At Opportunity International, an organization that provides small business loans, savings, insurance and training to people living in poverty. Vicki led the creation of a long-term strategic plan, rebranded the organization, and streamlined operations, resulting in a 30 percent increase in global fundraising, the expansion of the organization's work around the world, and the placement of $1.4 billion of capital in the marketplace. Under her leadership, the organization made significant strides towards its goal of creating 20 million jobs by 2020, due in large part to Vicki's success in strengthening partnerships with corporate and institutional donors, such as Caterpillar, MasterCard and John Deere. At the end of 2015, more than 14 million clients in 24 countries across Africa, Asia, Latin America and Europe, were using an Opportunity International loan, savings account, insurance policy or training to work their way out of poverty.
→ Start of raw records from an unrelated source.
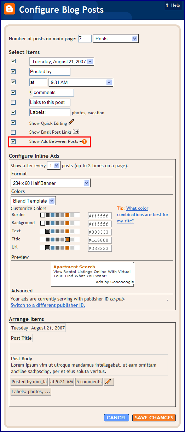Open the 9:31 AM time format dropdown
185x432 pixels.
(x=81, y=82)
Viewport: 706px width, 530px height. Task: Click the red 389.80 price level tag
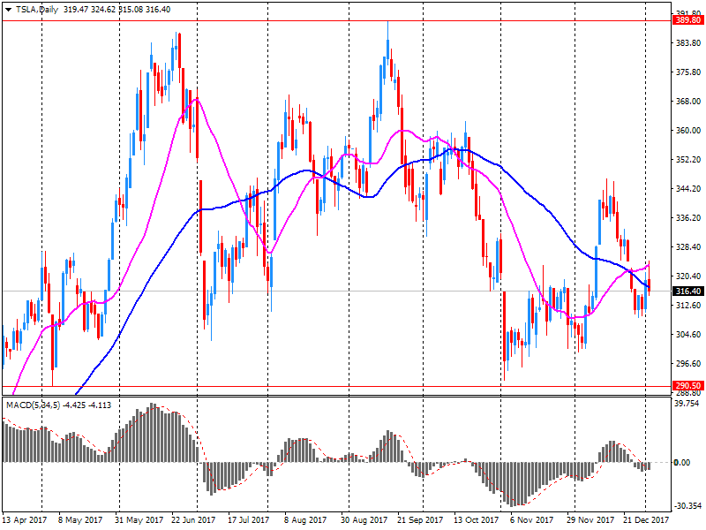[x=687, y=19]

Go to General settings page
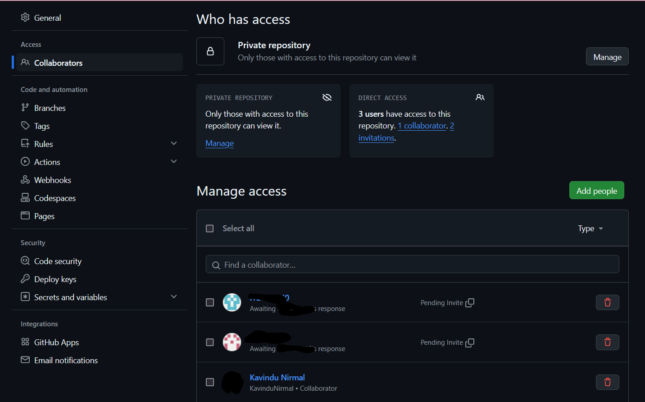coord(47,18)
Vicki’s extensive private sector board experience includes serving as a director for A. G. Edwards., Health Net, Centene, and DocuSign along with many nonprofit boards, including Start Early, Plan USA, WHAM (Women's Health Access Matters), MAVEN Project and the Atlanta Woodruff Arts Center. Vicki was also the first and only female chairperson of the Atlanta Convention & Visitors Bureau, assisting Mayor Shirley Franklin with the Brand Atlanta Campaign.

== Awards ==
Escarra's outstanding achievements have earned her numerous awards and accolades, including the Committee of 200 Annual Luminary Award presented by Accenture for recognizing the role education and training play in helping people secure employment and the Four Freedoms Award from the Roosevelt Institute which honors people who embody Franklin Delano Roosevelt’s vision for democracy in their life and work. She was also presented the Women Extraordinaire Award by the International Women Associates, the Women of Influence Award by the Chicago Business Journal, and the Pow! Award from Womenetics for her work in promoting the role of women in society. She was named among America's top 50 most powerful and influential executives by The NonProfit Times for three consecutive years and was honored with the Women of Achievement Award by the YWCA.
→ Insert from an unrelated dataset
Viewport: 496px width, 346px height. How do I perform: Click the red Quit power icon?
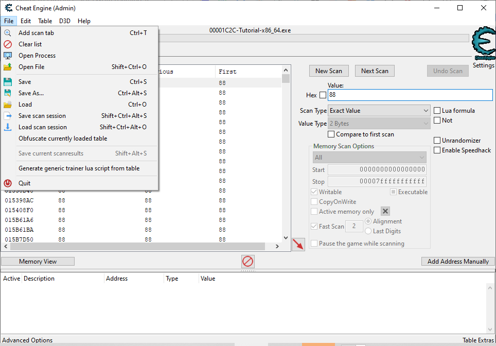click(8, 183)
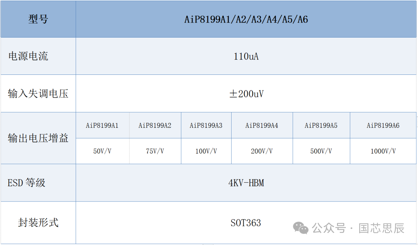Select the 输出电压增益 row label
This screenshot has height=245, width=418.
point(38,138)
Escarra is a recognize thought leader, frequently featured in prominent business media outlets such as The Wall Street Journal, New York Times, Forbes, Bloomberg and Harvard Business Review.

== Life ==
Vicki Escarra was born in Atlanta, Georgia, and raised near Decatur. She is the proud mother of two adult daughters, Emily and Kathryn. After spending more than a decade in Chicago from 2006 to 2022, she returned to her hometown of Atlanta where she currently resides.

Vicki earned a Bachelor's degree in Psychology and Business at Georgia State University and completed executive courses including the Executive Management Program at Columbia University and the Executive Leadership Program at Harvard University.